Laundry Rules: Saving Water and Energy
A washing machine uses a large amount of water. And since the water temperature must be at least 80 degrees Fahrenheit to get your laundry good and clean (colder temperatures have a harder time activating the chemicals in the detergents), it also takes quite a bit of energy to heat the water. Standard-size top-loading washers set on a regular cycle and using the highest water-level setting use approximately 40 to 57 gallons of water per load. Using all of that water and energy rather negates the idea of living a green life!

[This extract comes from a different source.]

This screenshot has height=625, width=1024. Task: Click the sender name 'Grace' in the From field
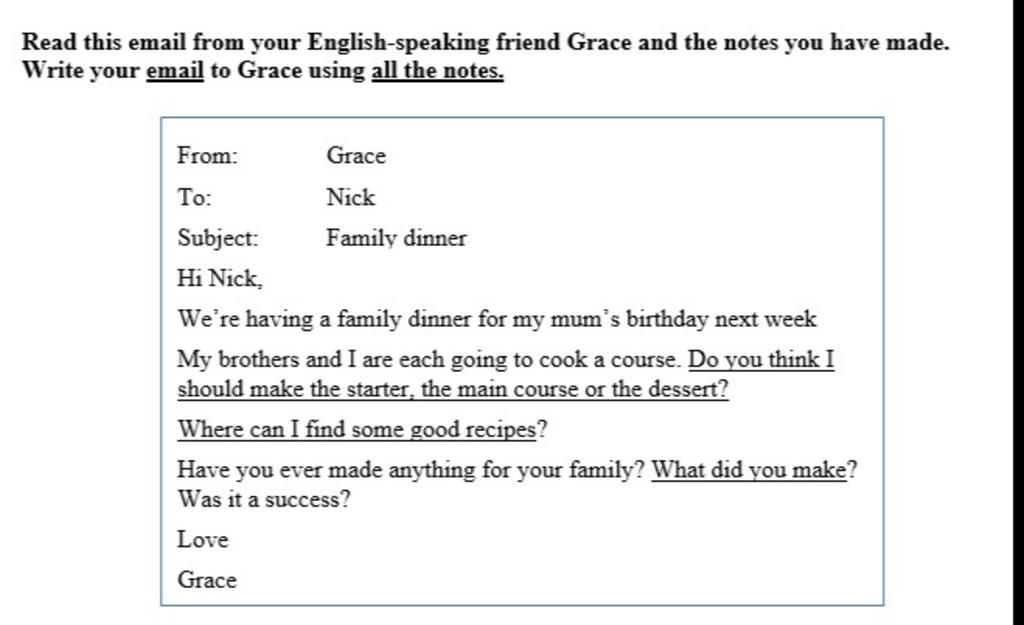tap(356, 156)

With that in mind, here's a list of ways to minimize the amount of resources used with each load of laundry, without having to resort to taking clothes to the stream and beating them on the rocks (but, but all means, feel free to do that if you like):
Green laundry habits
- Wash one full load instead of two small ones. If you don't have a full load, wait until you do.
- If you must run a small load, set your water level accordingly.
- Don't overload your washer. Clothes must be able to move freely in the washer in order to get clean.
- When you can, choose a cold-water rinse for your clothes, even if you washed them in warm or hot water. Cold water rinses out the soap just as well as warm or hot water.
- Never keep your dryer in a cold place, like a garage or damp basement. It will work much less efficiently if it has to work in the cold.
- Check your dryer exhaust vent periodically to make sure it closes tightly. If it's letting in outside air, the dryer is being forced to work too hard. Plus, you might be allowing your household heat to escape.
- Clean the lint filter in your dryer after every load of laundry for maximum air circulation and efficiency.
- Try to do several loads of laundry at once. When you pop a pile of wet clothes in the dryer right after you've finished a previous load, it takes advantage of the leftover heat.